## Begin Data rows
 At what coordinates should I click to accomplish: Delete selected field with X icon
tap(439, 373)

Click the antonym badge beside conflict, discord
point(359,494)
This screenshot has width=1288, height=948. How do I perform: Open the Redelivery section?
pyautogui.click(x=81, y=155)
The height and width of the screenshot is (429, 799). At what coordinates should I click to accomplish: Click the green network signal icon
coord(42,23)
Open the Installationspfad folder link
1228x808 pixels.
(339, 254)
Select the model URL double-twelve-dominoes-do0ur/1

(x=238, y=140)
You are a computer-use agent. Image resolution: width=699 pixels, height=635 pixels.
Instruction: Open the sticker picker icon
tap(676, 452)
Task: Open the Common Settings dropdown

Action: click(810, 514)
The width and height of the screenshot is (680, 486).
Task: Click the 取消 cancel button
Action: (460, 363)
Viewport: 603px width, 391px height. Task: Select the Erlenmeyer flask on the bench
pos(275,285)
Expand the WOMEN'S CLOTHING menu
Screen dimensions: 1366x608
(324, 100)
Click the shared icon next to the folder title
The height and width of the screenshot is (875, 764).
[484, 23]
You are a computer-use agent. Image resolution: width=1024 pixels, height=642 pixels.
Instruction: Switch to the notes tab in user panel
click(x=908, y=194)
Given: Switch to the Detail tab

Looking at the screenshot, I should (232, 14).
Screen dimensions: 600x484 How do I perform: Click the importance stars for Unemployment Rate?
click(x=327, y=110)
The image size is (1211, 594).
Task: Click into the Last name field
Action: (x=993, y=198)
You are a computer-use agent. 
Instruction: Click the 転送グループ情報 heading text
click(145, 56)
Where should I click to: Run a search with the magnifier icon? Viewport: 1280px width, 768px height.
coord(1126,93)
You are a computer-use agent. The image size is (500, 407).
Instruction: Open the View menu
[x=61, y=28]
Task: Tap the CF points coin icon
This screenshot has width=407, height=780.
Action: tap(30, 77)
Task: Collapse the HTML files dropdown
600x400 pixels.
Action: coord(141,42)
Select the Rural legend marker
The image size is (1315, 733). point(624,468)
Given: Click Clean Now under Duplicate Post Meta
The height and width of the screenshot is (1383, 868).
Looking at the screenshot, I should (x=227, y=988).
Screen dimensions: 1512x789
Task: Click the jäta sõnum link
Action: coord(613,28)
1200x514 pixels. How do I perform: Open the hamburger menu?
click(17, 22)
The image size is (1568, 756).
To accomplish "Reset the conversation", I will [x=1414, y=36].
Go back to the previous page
## End Data rows
**What the task asks:**
Rewrite everything in the material from the start down to the line containing "point(359,494)" as a Markdown table, leaving out blank lines. Put a row number under Number and the line under Material line.

**Correct answer:**
| Number | Material line |
|---|---|
| 1 |  At what coordinates should I click to accomplish: Delete selected field with X icon |
| 2 | tap(439, 373) |
| 3 | Click the antonym badge beside conflict, discord |
| 4 | point(359,494) |